--- START ---

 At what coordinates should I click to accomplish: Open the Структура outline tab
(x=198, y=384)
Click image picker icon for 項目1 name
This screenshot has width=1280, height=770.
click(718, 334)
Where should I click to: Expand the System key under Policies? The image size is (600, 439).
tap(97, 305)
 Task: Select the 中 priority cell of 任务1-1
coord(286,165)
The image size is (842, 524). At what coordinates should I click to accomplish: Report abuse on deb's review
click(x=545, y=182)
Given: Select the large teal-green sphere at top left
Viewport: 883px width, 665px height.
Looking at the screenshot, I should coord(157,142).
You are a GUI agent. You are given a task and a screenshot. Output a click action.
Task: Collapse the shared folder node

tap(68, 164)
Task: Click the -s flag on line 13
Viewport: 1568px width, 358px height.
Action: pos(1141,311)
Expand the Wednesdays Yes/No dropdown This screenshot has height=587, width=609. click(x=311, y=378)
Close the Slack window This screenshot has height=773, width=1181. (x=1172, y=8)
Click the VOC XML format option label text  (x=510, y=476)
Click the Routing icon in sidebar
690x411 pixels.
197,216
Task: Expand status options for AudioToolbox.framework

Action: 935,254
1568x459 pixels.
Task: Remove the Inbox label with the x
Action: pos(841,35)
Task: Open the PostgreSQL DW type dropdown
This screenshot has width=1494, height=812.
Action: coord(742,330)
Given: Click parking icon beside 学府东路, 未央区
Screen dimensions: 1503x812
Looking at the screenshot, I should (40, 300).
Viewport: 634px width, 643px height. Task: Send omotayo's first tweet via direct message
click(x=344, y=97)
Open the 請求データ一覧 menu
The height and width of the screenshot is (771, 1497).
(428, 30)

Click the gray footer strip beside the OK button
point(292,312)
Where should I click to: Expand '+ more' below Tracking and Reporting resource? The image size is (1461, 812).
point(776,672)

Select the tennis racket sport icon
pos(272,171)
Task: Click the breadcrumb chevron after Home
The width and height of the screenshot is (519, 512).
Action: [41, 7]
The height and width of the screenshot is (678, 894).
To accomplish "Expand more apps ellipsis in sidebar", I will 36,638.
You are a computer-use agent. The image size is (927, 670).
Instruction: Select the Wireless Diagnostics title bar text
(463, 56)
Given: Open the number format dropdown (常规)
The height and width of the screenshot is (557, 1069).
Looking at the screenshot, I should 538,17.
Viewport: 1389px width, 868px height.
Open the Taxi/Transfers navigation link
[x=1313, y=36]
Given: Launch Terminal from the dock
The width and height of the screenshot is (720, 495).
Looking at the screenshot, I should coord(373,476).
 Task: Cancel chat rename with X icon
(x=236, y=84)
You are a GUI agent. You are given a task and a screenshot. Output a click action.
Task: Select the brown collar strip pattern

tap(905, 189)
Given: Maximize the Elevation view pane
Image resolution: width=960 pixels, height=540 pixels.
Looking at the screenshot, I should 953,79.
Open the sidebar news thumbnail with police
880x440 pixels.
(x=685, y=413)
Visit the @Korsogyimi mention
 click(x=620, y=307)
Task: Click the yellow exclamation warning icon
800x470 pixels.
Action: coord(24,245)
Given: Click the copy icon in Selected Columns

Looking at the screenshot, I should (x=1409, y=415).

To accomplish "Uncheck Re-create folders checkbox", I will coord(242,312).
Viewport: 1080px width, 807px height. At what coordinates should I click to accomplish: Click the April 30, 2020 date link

--- END ---

**Problem statement:**
What is needed is an exact copy of the lines from the one containing "Given: Click the" through the last line of the records above, both included.

**Solution for this task:**
Given: Click the copy icon in Selected Columns

Looking at the screenshot, I should (x=1409, y=415).

To accomplish "Uncheck Re-create folders checkbox", I will coord(242,312).
Viewport: 1080px width, 807px height. At what coordinates should I click to accomplish: Click the April 30, 2020 date link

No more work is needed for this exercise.